How to make C# Regex work with "new line" characters in textfile?

Hello,

NOTE: I am a C# programmer - if you give a solution with UNIX or PERL formatting I won't know what to do with it. Please observe the forum I am asking this question in (C#). Thanks!

 I am writing a parsing module using regex's and ran across a snag: when my input contains new lines characters my regex stops working. I think best explaination is with code:



        [Test]
        public void ApplyStartAndStopAnchors()
        {
            string urlContent = "abcdefghijklmnopqrstuvwxyz";
            string regexString = "mno";
            string regexStartString = "def";
            string regexStopString = "stu";

            RegexGenerator generator =
                new RegexGenerator(new List<string>(), regexString, regexStartString, regexStopString, urlContent);

            generator.ApplyStartAndStopAnchors();
            Assert.AreEqual("ghijklmnopqr", generator.UrlContent); // PASSES
        }

And this example wouldn't be complete without generator.ApplyStartAndStopAnchors() (this being where I need your help)
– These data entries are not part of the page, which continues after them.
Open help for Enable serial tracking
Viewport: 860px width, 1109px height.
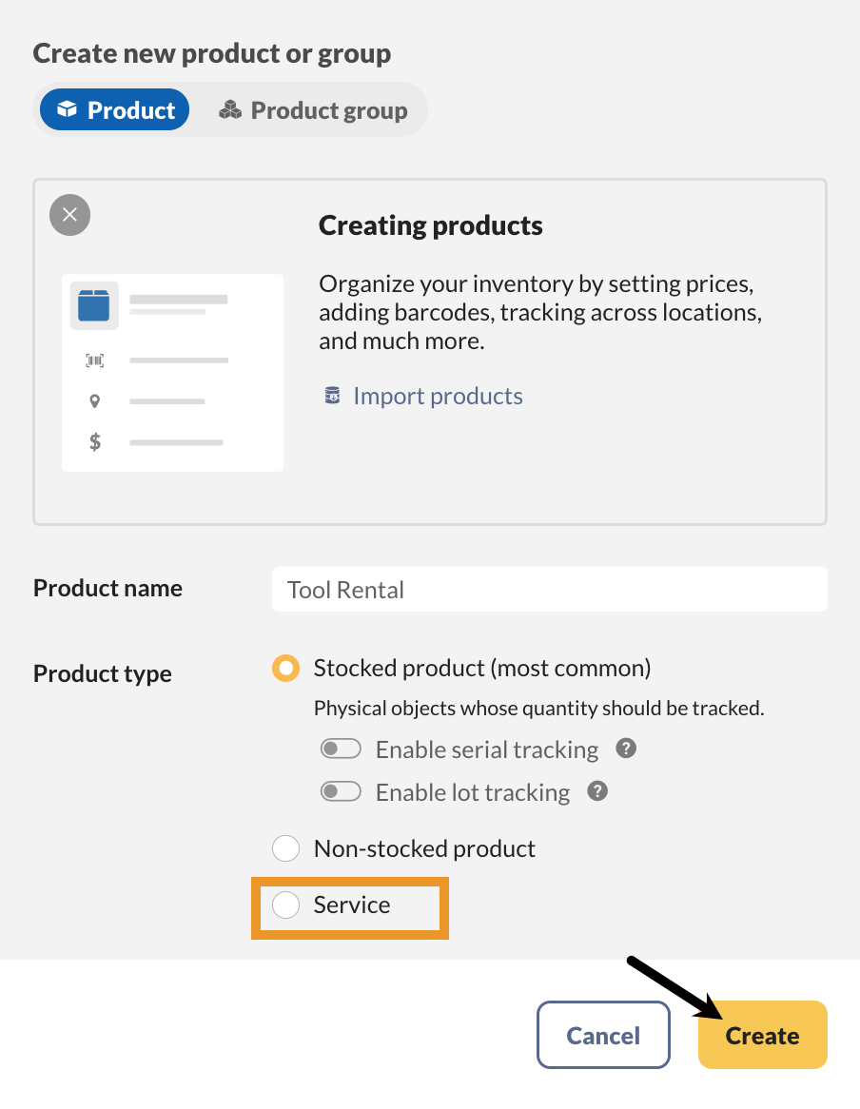click(626, 749)
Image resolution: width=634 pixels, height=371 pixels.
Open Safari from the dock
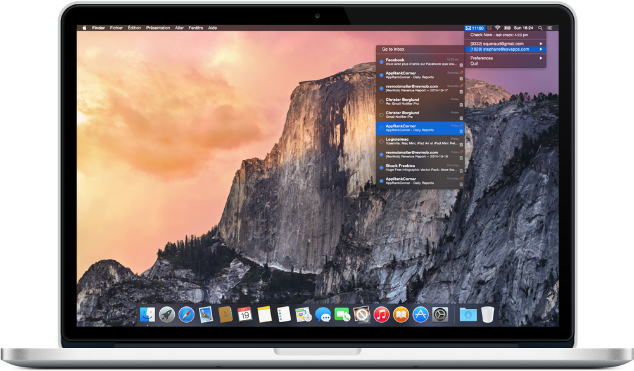coord(186,314)
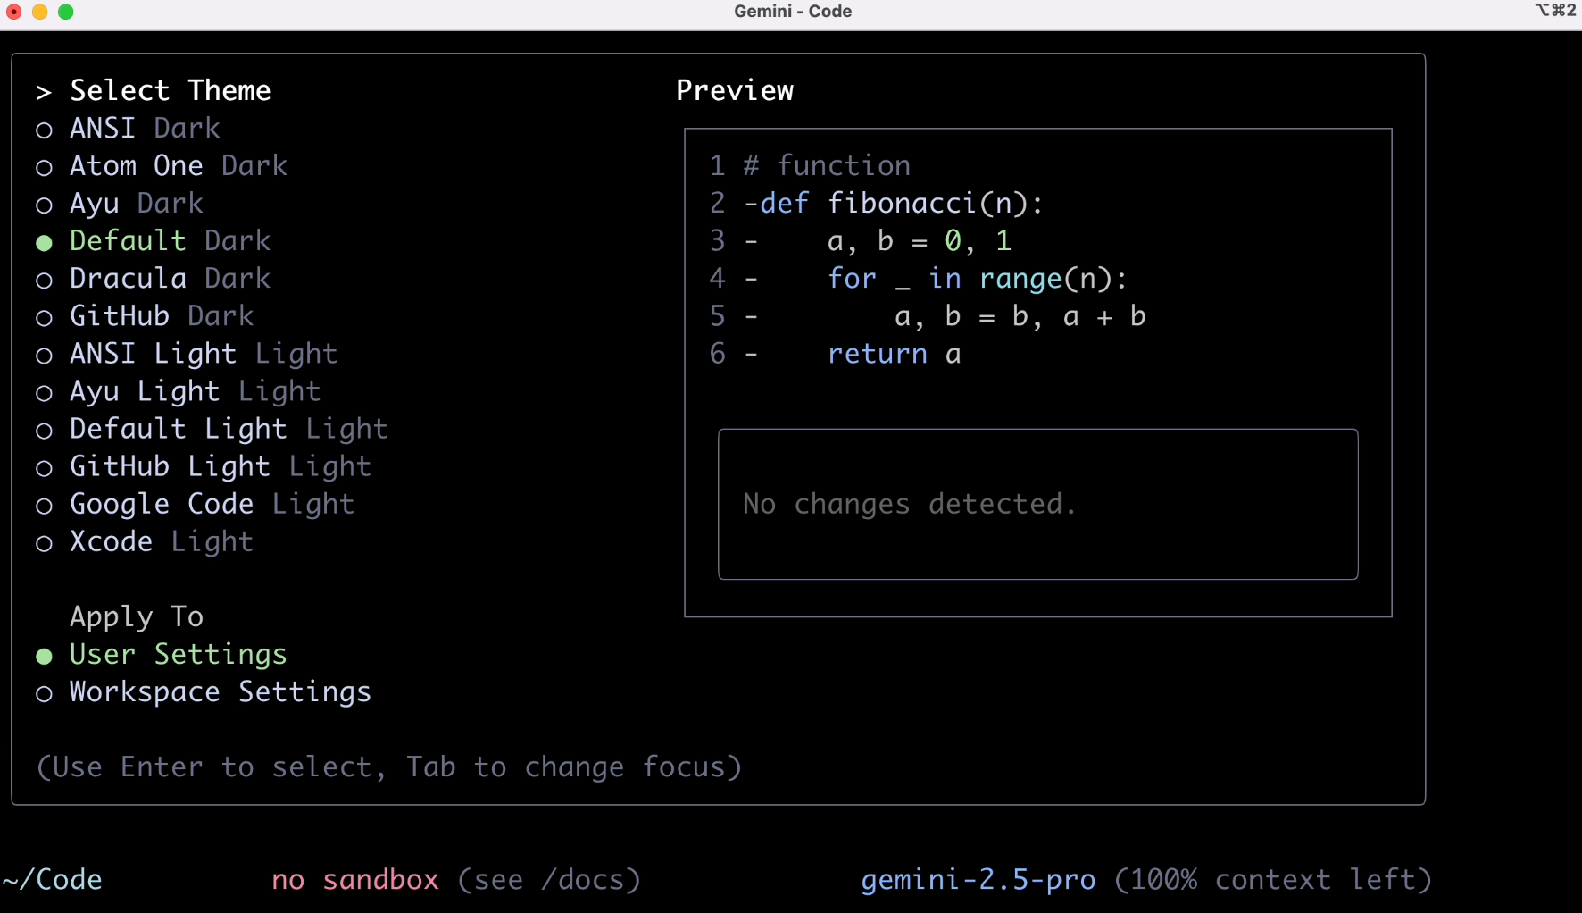Click the ~/Code directory path
This screenshot has width=1582, height=913.
point(53,880)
        public void ApplyStartAndStopAnchors()
        {
            string subRegex = @"(?<=" + _regexStartString + ")" + "(.+)" + "(?=" + _regexStopString + ")";

            Regex r = new Regex(subRegex);

            Match m = r.Match(UrlContent);

            if (m.Success)
                UrlContent = m.Groups[1].Value;
        }


Now here's the catch, if I use multiline input:

Input text file: (MultiLineRegexTest.txt)
<start>
abcdefghij
klmnop
qrstuvw
xyz
<stop>

Which is just the English alphabet spread across 4 lines.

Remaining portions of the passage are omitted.